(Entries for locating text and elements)
========

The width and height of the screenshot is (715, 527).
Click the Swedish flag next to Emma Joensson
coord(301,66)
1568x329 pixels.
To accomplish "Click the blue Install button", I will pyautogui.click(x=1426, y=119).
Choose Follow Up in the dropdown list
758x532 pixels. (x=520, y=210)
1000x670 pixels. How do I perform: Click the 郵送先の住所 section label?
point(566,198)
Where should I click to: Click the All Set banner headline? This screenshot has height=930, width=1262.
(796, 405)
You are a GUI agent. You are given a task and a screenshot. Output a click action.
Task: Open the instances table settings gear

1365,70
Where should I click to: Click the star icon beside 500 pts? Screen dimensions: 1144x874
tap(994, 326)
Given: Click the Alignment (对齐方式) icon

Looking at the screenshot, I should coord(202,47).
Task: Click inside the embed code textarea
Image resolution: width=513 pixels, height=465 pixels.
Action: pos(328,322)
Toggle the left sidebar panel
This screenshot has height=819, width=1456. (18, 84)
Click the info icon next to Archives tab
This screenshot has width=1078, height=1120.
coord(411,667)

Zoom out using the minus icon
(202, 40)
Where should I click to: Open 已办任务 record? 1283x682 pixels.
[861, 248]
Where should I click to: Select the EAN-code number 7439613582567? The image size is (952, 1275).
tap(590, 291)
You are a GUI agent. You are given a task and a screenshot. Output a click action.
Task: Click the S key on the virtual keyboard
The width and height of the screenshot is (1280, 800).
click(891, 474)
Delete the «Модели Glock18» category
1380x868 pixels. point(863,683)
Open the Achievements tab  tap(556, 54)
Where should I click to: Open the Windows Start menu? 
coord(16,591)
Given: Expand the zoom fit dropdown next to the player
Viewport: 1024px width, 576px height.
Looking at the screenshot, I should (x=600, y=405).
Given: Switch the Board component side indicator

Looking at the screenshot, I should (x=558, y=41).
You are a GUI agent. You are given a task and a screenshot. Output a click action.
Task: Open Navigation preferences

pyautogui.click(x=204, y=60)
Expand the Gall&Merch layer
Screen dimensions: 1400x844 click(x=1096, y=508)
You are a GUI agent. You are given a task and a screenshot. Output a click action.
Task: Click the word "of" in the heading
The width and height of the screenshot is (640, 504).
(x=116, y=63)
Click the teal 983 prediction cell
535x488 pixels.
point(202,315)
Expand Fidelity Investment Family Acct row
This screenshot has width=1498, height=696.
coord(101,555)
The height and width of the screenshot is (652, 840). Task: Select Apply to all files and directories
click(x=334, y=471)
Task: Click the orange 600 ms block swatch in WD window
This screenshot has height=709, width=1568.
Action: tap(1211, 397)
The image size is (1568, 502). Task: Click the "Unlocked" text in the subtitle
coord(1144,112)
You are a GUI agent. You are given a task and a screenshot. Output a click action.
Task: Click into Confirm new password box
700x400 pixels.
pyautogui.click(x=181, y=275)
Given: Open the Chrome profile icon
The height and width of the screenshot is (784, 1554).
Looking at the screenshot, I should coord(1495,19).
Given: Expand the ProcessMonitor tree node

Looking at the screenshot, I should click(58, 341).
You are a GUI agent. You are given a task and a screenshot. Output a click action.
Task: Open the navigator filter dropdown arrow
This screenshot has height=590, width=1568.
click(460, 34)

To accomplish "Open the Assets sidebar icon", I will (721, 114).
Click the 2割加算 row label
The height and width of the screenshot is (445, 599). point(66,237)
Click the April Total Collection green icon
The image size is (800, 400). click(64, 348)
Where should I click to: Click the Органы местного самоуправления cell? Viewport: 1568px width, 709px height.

========

Task objective:
List every line of the items above that contains the string "size". Case counts.

Result of this exercise:
Where should I click to: Select the EAN-code number 7439613582567? The image size is (952, 1275).
The image size is (1568, 502). Task: Click the "Unlocked" text in the subtitle
The image size is (800, 400). click(64, 348)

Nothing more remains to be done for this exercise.